Continuando a manter uma regularidade sem pausas, José Pires lançou este mês mais dois volumes das séries que tem em publicação, com destaque para Terry e os Piratas, a obra-prima de Milton Caniff, cuja reedição integral, quase totalmente inédita entre nós, abrangerá 25 números do FandClassics, cada um deles com mais de 70 páginas.

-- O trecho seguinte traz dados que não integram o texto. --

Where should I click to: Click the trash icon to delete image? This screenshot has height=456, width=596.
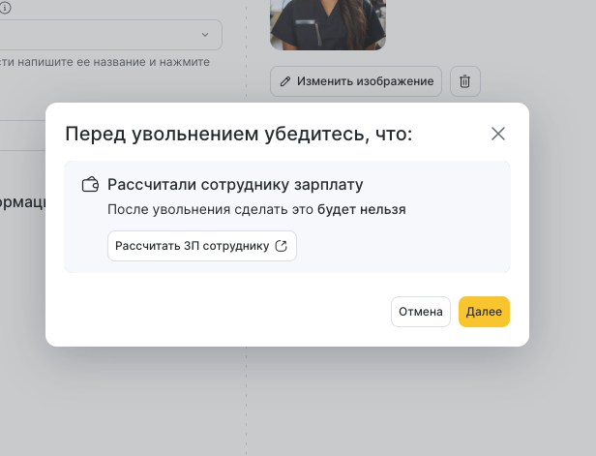click(x=464, y=81)
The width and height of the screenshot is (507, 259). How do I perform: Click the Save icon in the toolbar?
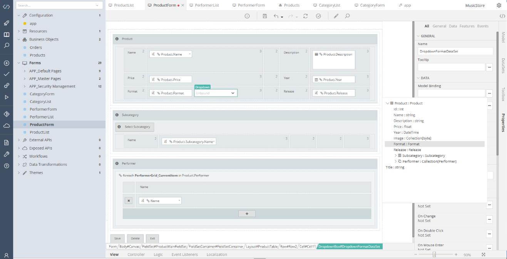coord(264,16)
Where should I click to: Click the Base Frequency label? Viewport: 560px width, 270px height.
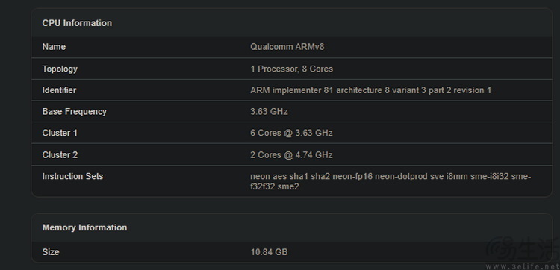pos(74,112)
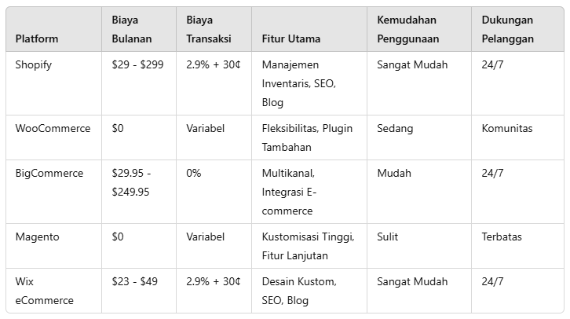Select the Biaya Bulanan column header
Viewport: 570px width, 319px height.
(x=132, y=29)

O preço, no entanto, não varia, fixando-se nos 15 euros. 

Uma tarefa quase homérica, com a duração prevista de dois anos (!), mas que o incansável José Pires (experimentado nestas lides) encara sem preocupações, pois a colecção, de cadência mensal, já vai no 9º volume e o número de leitores não cessa de aumentar.

No Fandwestern (um dos mais antigos fanzines portugueses) continua a publicação de outra grande série clássica, Matt Marriott, já com mais de cinco dezenas de episódios primorosamente reeditados, a partir do material disponível em antigas publicações, mas também de tiras originais pertencentes a um dos maiores fãs da série.

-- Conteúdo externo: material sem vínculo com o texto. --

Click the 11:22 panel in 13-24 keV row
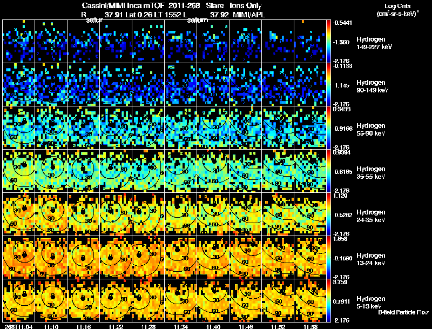432x329 pixels. click(116, 257)
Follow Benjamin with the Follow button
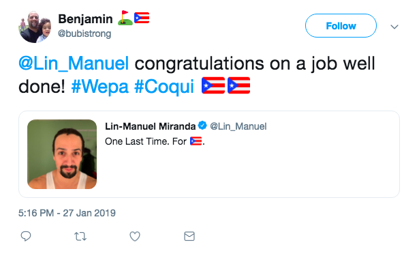This screenshot has width=419, height=258. 341,26
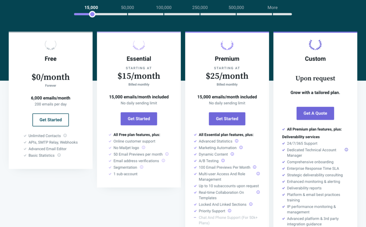
Task: Click info icon for Email address verifications
Action: (x=163, y=161)
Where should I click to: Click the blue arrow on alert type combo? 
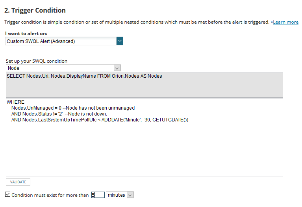[x=120, y=41]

Outra colecção, portanto, digna de aplauso, visto fazer justiça ao magnífico trabalho de Tony Weare, resgatando-o do inglório olvido a que foi votado tanto em Inglaterra como noutros países.

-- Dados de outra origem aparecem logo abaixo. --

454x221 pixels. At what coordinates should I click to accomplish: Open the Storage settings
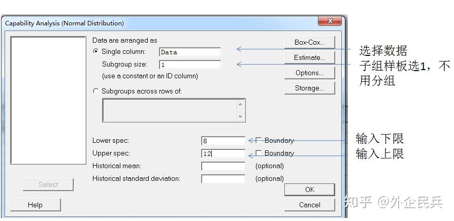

Em Setembro saiu também mais um número do Fandaventuras, no seu formato clássico, com o excelente episódio inédito Cuba 1896, ilustrado por um notável artista espanhol, Fernando Fernandez, e inspirado em eventos reais, quando o país de Fidel Castro, muito antes deste nascer, fervilhava com um indomável espírito de rebelião, pegando em armas contra o jugo colonialista (incluindo o dos Estados Unidos).